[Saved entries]
-.-.-

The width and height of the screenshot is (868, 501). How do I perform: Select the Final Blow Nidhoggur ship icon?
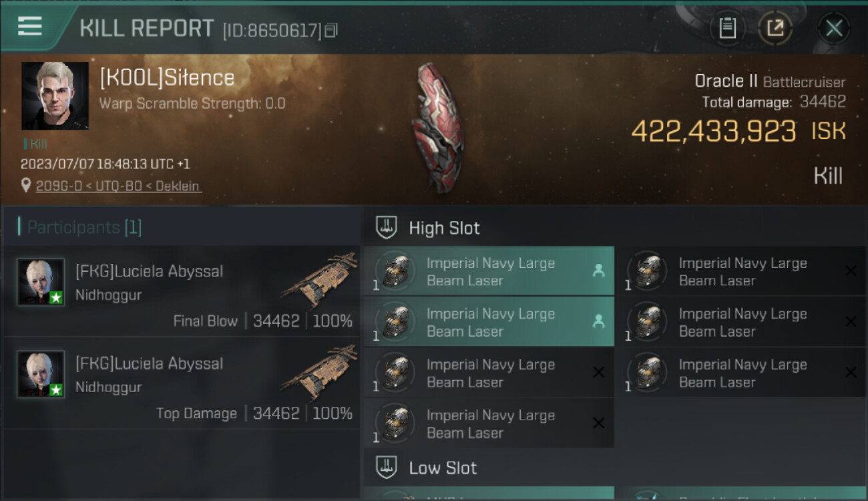319,279
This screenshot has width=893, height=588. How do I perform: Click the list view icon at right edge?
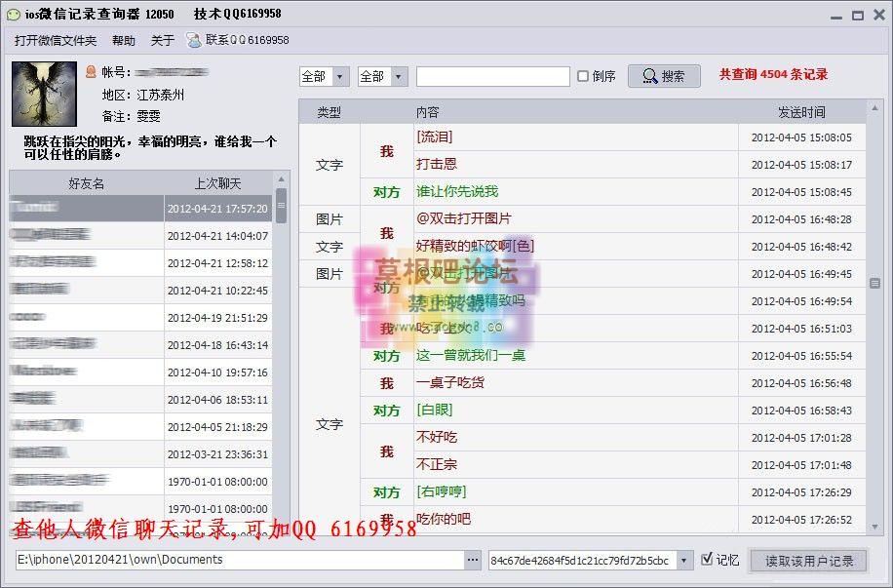(x=875, y=283)
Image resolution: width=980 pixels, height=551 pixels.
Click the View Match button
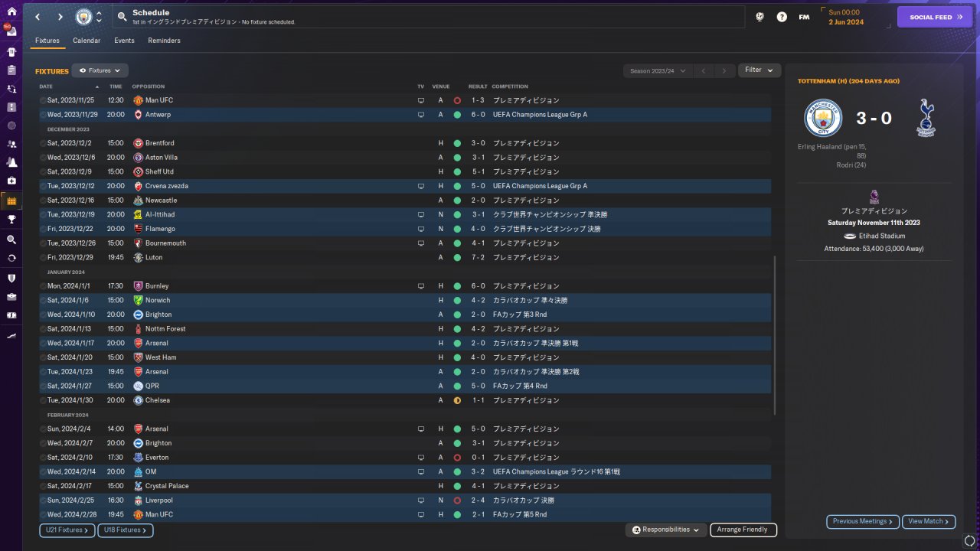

-.-.-

_PROMPT_: All of the data above should be printed again exactly, though none of the pictures belong in the copy.

_OUTPUT BELOW_:
The width and height of the screenshot is (868, 501). How do I perform: Select the Final Blow Nidhoggur ship icon?
319,279
This screenshot has width=893, height=588. How do I perform: Click the list view icon at right edge?
(x=875, y=283)
Image resolution: width=980 pixels, height=551 pixels.
Click the View Match button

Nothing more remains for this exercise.